Output the data below exactly, without images.
━━━━━ Dataset content
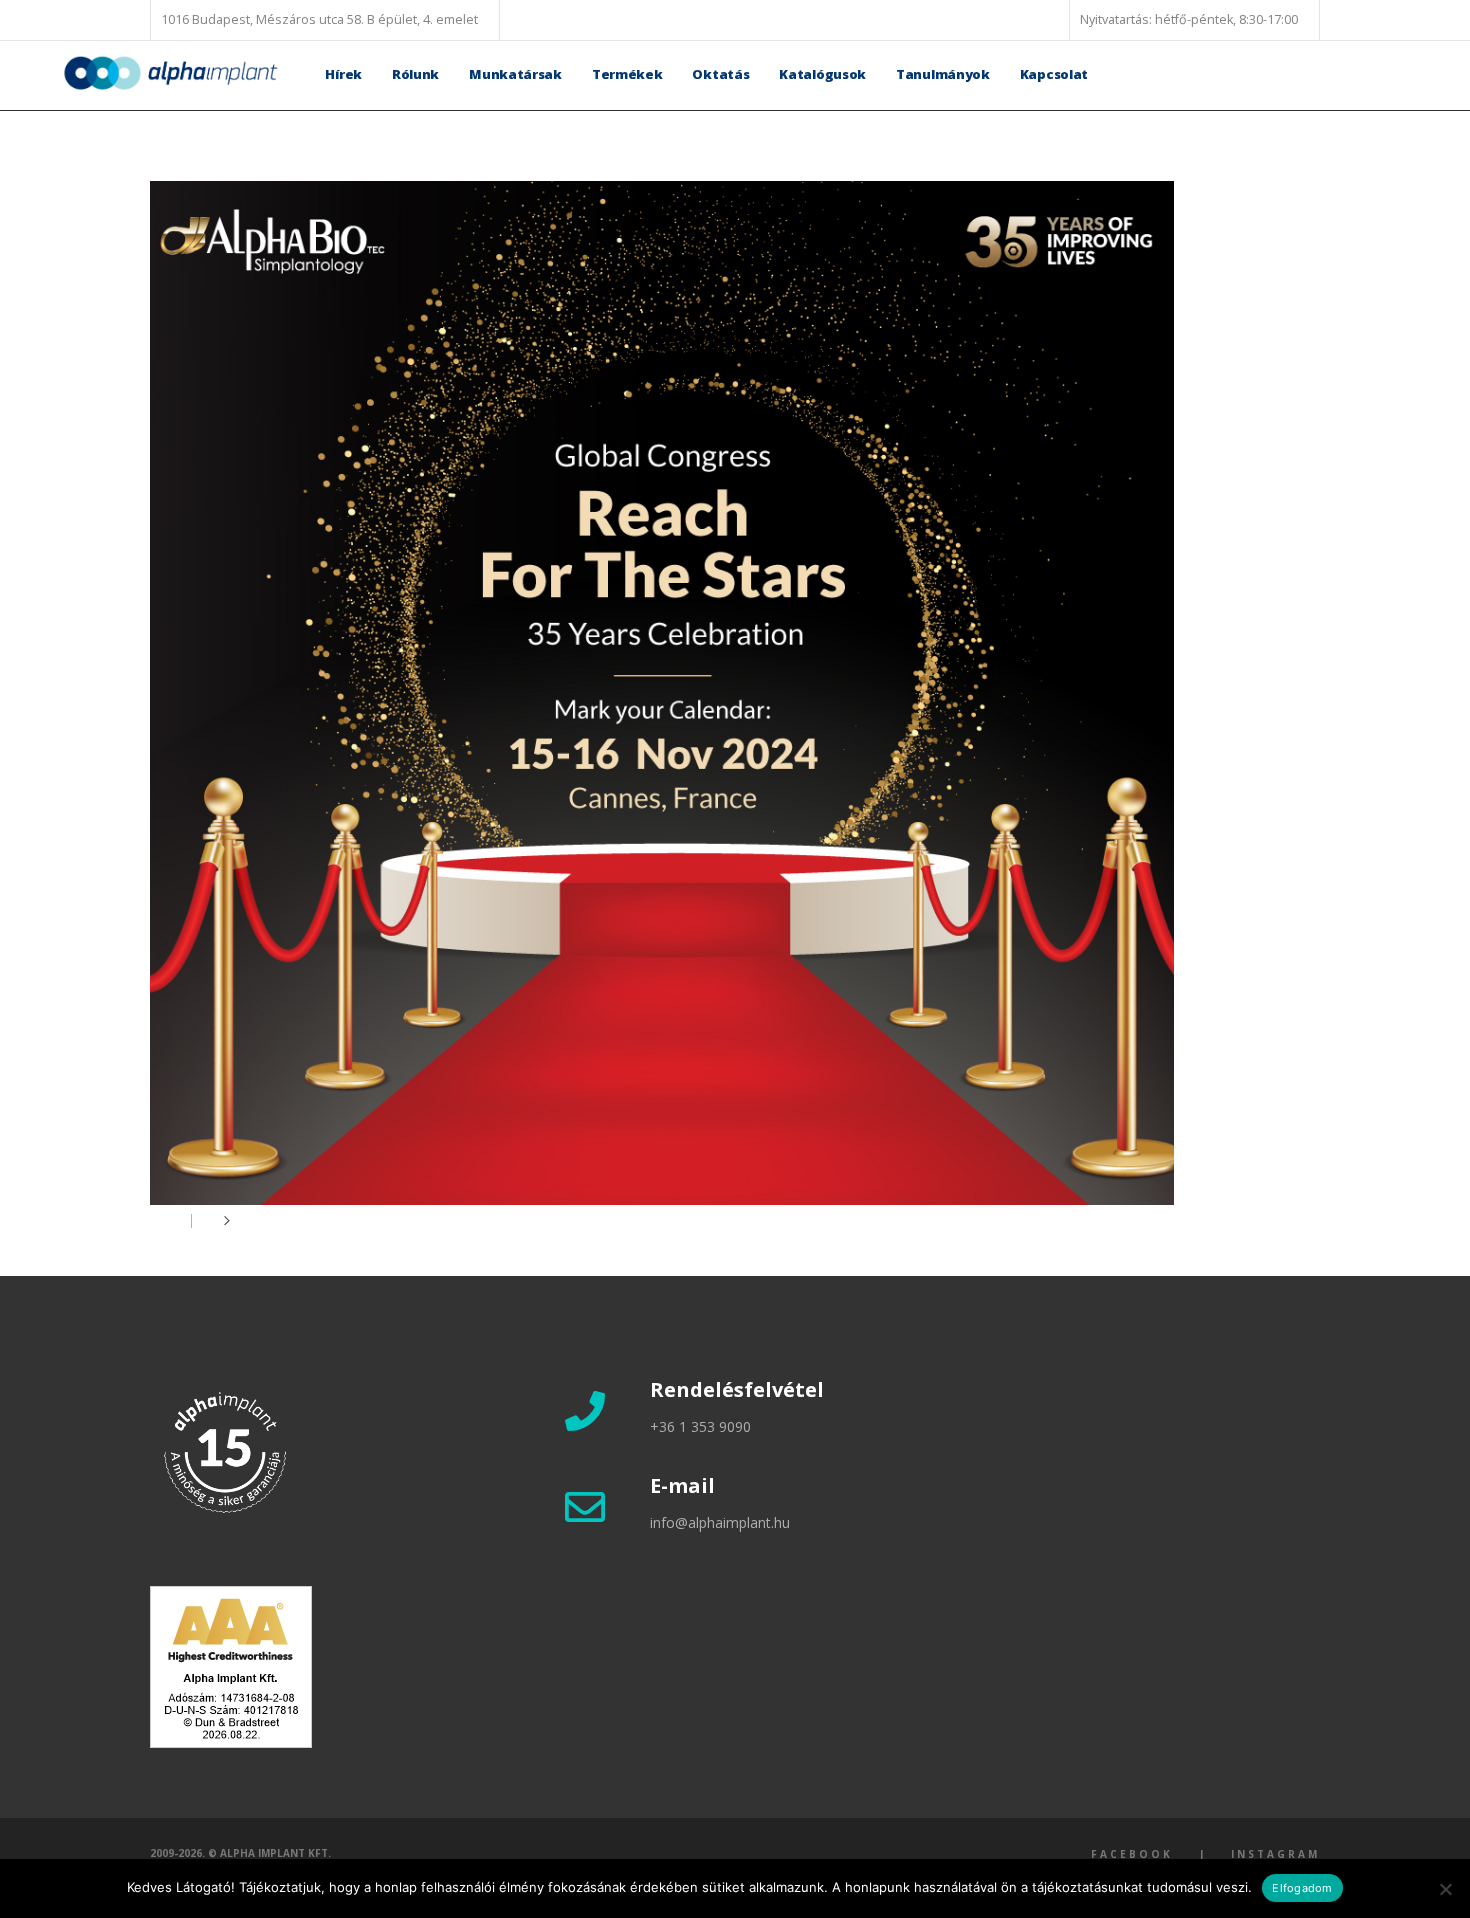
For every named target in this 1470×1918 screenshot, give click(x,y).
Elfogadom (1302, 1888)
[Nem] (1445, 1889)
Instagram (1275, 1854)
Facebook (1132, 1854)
━━━━━━━━━━
Exercise output:
For every named target in this 1470×1918 screenshot, give click(x,y).
Elfogadom (1302, 1888)
[Nem] (1445, 1889)
Instagram (1275, 1854)
Facebook (1132, 1854)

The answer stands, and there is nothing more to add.